◆ PROVIDED RECORDS:
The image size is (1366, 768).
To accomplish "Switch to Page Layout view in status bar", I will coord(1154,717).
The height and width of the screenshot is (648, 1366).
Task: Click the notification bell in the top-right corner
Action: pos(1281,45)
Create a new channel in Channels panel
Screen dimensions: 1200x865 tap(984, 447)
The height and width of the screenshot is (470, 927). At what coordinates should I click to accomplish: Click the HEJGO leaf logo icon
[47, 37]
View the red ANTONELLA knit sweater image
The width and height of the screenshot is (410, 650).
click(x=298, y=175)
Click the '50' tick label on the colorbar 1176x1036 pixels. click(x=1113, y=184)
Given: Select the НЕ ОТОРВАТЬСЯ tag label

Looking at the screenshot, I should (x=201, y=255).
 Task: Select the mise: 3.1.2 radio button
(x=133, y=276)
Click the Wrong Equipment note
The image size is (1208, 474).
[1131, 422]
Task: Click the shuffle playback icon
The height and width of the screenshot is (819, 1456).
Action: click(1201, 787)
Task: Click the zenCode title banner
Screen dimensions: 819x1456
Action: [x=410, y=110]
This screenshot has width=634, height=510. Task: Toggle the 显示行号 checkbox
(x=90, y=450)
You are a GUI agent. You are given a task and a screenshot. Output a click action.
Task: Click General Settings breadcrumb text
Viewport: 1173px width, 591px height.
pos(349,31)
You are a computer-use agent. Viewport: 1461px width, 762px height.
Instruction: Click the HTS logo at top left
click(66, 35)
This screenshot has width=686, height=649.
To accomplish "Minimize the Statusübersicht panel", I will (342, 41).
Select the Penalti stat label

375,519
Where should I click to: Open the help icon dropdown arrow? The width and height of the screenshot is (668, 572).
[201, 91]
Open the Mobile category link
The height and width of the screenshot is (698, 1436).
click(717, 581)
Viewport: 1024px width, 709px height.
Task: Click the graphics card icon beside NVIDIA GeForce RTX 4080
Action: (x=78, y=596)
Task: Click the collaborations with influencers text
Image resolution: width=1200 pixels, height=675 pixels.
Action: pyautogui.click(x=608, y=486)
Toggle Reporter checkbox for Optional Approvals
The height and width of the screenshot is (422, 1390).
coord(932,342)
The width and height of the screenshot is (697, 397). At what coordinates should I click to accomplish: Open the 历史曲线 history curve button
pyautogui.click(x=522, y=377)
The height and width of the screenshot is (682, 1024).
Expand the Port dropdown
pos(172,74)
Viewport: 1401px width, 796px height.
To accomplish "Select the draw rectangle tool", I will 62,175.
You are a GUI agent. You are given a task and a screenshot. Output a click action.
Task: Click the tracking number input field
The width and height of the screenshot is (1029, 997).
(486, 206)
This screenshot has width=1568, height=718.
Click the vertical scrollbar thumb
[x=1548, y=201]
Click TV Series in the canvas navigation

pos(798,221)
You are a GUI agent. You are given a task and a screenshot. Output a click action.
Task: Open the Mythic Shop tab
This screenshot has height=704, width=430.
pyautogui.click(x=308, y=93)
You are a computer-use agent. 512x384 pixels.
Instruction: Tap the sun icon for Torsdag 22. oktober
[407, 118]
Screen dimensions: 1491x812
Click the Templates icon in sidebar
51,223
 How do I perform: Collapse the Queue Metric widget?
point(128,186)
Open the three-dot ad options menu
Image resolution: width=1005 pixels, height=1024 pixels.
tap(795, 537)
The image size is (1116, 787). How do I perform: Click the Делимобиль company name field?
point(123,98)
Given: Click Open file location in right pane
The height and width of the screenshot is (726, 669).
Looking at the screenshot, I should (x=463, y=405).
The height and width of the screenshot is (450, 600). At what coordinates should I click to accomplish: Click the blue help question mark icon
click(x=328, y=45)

◆ WORK INSTRUCTION: Note how many lines of the material contain the string "text". Then report that number by itself.

◆ SOLUTION: 2